それと同時に、魔王の口角が上がってくるのも
「やっぱり俺の目は正しかったよ。お前さん、面白い奴だぜ。」
魔王は笑顔でそう言った。
まだまだ元気そうだ。だが、俺はといえば・・・
HP 322/2345
ちょっと限界が近いな。
見方によってはまだ全体の10%以上残っているとか、思ってしまいがちだがこれが0になったら人は死ぬのだ。

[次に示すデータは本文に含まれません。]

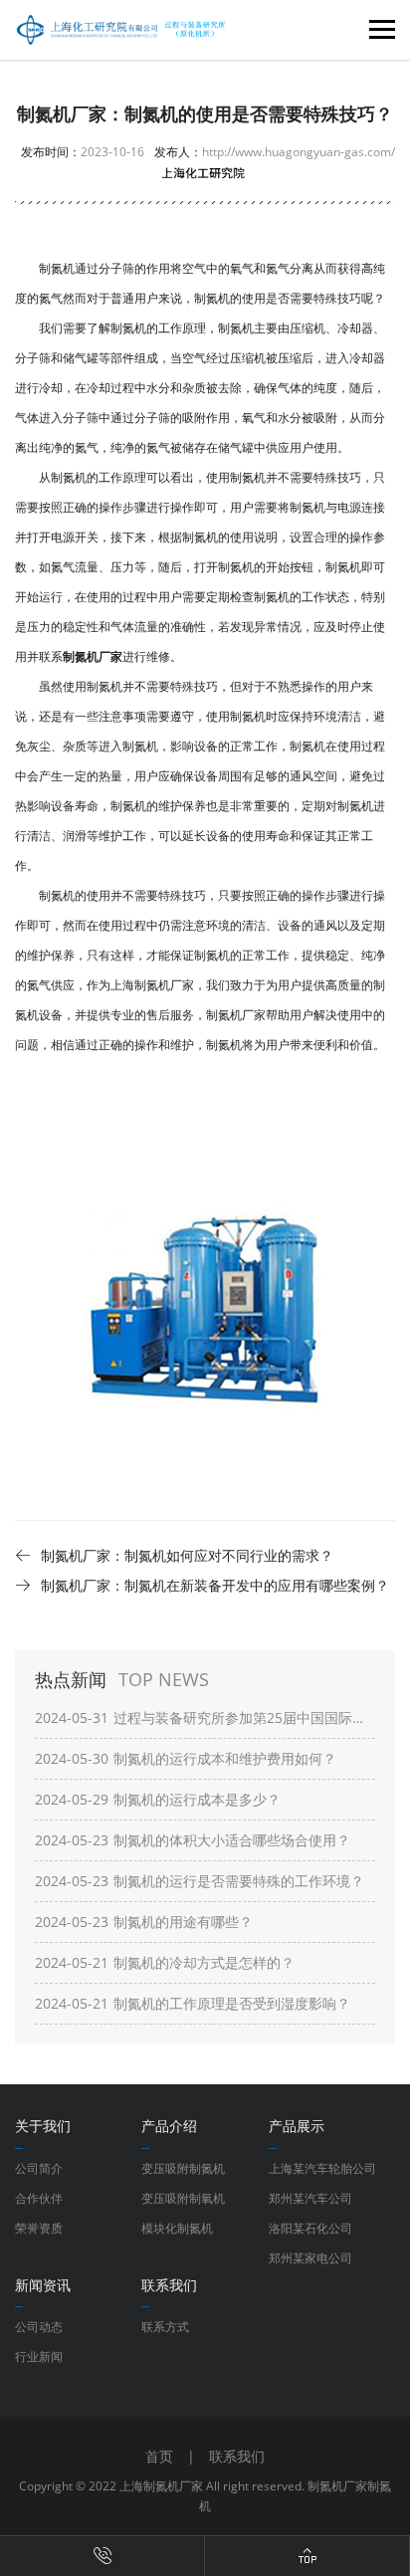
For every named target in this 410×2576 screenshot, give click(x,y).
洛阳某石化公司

残り約15%、生きているか死んでいるかで言えば8割5分死んでいる。
「あんたも、魔王とは思えないくらい真っすぐだな。ふふ、、、」
俺は仰向けになるようにその場に倒れた。
これ以上は戦えない。
俺の負けだ。でも、なんだか晴れやかな気分だな。
全力をぶつけたことによって心の中で仕えていたものが気にならなくなった感じがする。
俺はステータスウィンドウを閉じる。
すると目の前に広がるのは大きな青空だ。
「タクミお兄ちゃん!大丈夫なの?これ!お薬だよ!!」
リアーゼが慌てて駆け寄ってくる。
その手には言葉通り傷薬、HPを回復させてくれるアイテムが乗っている。
「ありがとなリアーゼ、助かったよ。」
俺は休憩がてらその傷薬を飲みながら、流れていく雲の風景を見て楽しんでいた。
アイテム補足、傷薬
HP回復速度を大幅に早めるアイテム。
飲んでもよいし振りかけてもよい。 ちなみに少し苦い。